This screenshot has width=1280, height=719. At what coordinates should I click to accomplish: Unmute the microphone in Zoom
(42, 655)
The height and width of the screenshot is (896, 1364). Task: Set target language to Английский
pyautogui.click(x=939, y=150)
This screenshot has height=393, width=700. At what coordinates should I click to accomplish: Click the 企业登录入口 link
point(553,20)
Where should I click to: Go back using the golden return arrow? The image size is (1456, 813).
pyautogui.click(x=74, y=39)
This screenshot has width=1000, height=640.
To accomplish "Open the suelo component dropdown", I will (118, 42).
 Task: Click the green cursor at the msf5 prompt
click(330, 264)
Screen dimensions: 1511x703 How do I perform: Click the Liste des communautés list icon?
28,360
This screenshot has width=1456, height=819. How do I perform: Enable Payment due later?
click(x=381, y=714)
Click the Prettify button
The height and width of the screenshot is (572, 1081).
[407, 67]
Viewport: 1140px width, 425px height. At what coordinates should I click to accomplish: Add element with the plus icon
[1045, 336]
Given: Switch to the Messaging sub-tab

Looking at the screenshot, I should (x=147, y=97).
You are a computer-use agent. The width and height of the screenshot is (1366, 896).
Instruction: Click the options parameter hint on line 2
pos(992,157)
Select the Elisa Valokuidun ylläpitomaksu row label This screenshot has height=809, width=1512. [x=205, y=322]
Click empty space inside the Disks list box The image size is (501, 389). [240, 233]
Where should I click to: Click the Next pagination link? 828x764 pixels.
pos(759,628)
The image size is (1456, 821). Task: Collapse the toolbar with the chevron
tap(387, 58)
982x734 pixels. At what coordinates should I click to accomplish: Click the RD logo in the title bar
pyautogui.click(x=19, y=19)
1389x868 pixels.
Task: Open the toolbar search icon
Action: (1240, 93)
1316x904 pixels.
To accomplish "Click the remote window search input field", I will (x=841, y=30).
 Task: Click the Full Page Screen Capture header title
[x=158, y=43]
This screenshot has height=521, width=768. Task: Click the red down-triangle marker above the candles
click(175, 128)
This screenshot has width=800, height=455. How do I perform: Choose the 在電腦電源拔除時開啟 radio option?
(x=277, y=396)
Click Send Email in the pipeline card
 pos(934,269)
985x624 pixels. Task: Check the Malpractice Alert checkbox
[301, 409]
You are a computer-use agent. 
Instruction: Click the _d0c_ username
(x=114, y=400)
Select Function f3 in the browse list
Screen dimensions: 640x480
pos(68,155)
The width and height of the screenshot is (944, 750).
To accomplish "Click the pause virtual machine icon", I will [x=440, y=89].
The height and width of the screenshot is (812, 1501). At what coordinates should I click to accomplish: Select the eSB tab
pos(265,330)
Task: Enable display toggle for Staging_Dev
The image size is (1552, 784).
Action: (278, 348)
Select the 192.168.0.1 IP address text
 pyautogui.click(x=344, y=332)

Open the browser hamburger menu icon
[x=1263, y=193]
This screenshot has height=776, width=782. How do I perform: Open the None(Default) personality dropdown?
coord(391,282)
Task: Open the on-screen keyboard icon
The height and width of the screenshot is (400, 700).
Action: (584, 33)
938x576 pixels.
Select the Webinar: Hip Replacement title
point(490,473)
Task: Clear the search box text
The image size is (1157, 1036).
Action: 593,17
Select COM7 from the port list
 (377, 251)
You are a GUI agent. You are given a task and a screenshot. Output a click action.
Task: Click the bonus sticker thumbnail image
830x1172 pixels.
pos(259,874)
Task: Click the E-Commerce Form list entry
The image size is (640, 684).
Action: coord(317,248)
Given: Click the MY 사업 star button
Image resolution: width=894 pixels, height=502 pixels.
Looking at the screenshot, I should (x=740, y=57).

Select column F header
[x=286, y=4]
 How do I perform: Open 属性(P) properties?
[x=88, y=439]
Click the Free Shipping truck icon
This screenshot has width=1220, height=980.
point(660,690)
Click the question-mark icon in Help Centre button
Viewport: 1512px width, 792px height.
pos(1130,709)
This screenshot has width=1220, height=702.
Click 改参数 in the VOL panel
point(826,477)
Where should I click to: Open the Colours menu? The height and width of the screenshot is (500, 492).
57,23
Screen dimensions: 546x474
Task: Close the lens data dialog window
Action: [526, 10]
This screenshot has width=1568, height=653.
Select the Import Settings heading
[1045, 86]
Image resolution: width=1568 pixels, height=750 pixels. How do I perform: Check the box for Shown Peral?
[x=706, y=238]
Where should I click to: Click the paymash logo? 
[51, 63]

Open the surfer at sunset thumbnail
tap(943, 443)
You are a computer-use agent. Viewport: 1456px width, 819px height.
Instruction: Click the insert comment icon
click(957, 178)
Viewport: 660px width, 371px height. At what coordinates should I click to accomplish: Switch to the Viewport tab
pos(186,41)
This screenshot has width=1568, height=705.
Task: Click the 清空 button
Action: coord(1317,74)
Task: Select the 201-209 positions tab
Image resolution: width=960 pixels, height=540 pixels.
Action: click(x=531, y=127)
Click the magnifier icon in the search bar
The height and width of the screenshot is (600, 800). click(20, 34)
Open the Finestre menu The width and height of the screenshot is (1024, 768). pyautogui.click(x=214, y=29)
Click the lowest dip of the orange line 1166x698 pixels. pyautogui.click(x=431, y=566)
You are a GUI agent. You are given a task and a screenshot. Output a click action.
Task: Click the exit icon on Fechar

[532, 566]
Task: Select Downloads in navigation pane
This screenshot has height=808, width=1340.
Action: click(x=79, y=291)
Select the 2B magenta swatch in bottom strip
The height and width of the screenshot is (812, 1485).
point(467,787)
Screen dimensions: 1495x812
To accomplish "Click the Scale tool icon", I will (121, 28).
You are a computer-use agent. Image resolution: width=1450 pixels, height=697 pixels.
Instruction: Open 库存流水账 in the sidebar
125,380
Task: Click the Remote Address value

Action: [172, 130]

------------------------------------------------

EXERCISE PROMPT
Carry over the lines of the listing above, from its start through the line containing "pyautogui.click(x=74, y=39)", inclusive, with the requests unchanged and 95 added to every coordinate in the answers.

WRITTEN SOLUTION
This screenshot has width=1280, height=719. At what coordinates should I click to accomplish: Unmute the microphone in Zoom
(137, 750)
The height and width of the screenshot is (896, 1364). Task: Set target language to Английский
pyautogui.click(x=1034, y=245)
This screenshot has height=393, width=700. At what coordinates should I click to accomplish: Click the 企业登录入口 link
point(648,115)
Where should I click to: Go back using the golden return arrow? The image size is (1456, 813).
pyautogui.click(x=169, y=134)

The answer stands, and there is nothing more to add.